Selon Ian Gascon, on ne doit pas se fier seulement aux bons rendements passés des placements en infrastructures et en immobilier, lesquels proviennent notamment de la baisse des taux d’intérêt depuis quelques décennies : « Ces produits font appel à des stratégies d’endettement, à de l’effet de levier qui a profité des taux qui ont baissé. Il faut bien comprendre dans quoi on investit. »
Si les taux remontent, ces projets qui ont de longues durées seront moins rentables, puisque la valeur actualisée des flux monétaires générés sera moindre. « Ce risque de taux d’intérêt est le même qui fait qu’aujourd’hui les actions sont chères et que les rendements obligataires sont faibles », croit-il.
PERTINENTS MARCHÉS TRADITIONNELS
« Plus le besoin d’actifs liquides est important pour le client, plus les marchés publics traditionnels seront attrayants, notamment les marchés boursiers, puisque le potentiel de rendement à long terme est intéressant », remarque Richard Guay. Et on recherche une bonne diversification géographique et, surtout, par secteurs d’activité économique. On ne voudra généralement pas couvrir le risque de devise des placements aux États-Unis, puisque c’est un facteur de protection, le dollar américain s’appréciant lorsque les marchés canadiens dégringolent. Le client évite ainsi les frais de couverture de devises qui peuvent être élevés.
Aux États-Unis, dans le cas des grandes capitalisations, il est très difficile de battre les indices, surtout après les frais. « L’achat d’un FNB qui coûte quelques points de base demeure alors une solution sensée », confirme Richard Guay. « Il est possible de bâtir un portefeuille mondialement diversifié et dans diverses catégories d’actif à l’aide d’une douzaine de FNB, et ce, à très peu de frais, soit 50-60 points de base en incluant tous les frais sous-jacents comme les coûts de transactions, les honoraires, les frais de courtage et de gestion du FNB », remarque Ian Gascon.
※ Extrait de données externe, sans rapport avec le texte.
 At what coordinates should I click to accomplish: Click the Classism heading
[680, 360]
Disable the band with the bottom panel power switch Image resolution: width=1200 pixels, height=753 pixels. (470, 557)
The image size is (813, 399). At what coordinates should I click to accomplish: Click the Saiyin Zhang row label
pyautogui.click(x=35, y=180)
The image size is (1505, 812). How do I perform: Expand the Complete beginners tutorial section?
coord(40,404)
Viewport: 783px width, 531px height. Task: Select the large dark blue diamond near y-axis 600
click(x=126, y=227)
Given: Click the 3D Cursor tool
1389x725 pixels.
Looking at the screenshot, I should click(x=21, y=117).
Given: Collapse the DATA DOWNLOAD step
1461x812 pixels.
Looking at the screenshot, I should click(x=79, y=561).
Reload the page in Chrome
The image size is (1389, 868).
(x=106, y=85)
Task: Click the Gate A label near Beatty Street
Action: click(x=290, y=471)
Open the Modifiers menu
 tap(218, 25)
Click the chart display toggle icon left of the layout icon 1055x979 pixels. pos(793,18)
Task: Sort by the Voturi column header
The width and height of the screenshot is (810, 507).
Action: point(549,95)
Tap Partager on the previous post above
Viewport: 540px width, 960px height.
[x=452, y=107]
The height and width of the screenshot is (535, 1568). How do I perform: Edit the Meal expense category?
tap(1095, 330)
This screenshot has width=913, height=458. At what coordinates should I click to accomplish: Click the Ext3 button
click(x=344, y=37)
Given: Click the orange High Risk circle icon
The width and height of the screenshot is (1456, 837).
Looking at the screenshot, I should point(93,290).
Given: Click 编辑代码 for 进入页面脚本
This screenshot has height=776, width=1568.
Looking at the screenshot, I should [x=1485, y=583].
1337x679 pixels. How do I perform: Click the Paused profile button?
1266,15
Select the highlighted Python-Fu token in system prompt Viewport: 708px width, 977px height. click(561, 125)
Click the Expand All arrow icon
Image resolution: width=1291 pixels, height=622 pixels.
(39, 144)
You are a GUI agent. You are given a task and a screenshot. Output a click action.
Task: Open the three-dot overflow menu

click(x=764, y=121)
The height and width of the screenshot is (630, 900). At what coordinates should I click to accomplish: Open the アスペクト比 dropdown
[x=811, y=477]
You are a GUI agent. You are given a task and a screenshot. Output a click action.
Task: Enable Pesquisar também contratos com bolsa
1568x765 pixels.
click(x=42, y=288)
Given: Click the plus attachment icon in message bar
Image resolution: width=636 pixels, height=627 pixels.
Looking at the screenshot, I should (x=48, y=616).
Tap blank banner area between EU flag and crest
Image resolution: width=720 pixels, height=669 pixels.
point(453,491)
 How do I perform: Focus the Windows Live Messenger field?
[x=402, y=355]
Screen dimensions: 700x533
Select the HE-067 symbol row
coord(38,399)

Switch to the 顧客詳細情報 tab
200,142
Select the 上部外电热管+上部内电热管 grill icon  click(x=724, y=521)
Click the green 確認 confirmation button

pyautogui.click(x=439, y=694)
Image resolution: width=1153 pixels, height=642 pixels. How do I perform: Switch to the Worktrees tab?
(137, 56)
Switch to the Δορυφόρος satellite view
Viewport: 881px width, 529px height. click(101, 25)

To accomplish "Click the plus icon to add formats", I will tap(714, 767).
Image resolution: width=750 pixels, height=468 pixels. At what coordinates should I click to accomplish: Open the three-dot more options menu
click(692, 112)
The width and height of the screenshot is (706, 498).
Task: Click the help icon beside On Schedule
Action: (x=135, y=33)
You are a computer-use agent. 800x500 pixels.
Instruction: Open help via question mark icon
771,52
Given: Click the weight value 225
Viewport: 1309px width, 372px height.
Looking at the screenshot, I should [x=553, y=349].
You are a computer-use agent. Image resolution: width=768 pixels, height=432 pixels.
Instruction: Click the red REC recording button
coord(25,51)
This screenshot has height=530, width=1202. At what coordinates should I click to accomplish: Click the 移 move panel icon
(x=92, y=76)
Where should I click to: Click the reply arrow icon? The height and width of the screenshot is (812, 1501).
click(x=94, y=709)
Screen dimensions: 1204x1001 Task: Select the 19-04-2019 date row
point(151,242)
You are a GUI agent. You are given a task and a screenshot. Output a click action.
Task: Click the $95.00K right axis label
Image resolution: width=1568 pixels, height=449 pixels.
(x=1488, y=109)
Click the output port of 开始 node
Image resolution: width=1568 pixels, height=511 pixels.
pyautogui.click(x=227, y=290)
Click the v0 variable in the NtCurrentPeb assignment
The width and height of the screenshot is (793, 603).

Mais cela nécessite une expertise afin de sélectionner les bons FNB et de choisir les indices qui vont contourner les concentrations sectorielles, par exemple.
« La clientèle très fortunée va souvent opter pour nos solutions en actions, puisqu’une grande part de sa richesse se trouve dans des comptes taxables et l’aspect fiscal demeure important. Ces gens ont un horizon à plus long terme et n’ont pas nécessairement besoin de revenus », affirme Philippe Le Blanc, gestionnaire de portefeuille chez Cote 100, qui a développé une expertise dans les petites et moyennes capitalisations.
On peut également acheter des obligations publiques gouvernementales ou provinciales afin d’ajouter un volet assurance de protection si on craint une crise financière. « Mais ces titres rapportent très peu présentement, même dans le long terme. On pourrait donc se concentrer sur de plus courtes échéances, en plus d’ajouter du risque de crédit. Tout dépendra du profil du client et de sa tolérance au risque », souligne Richard Guay.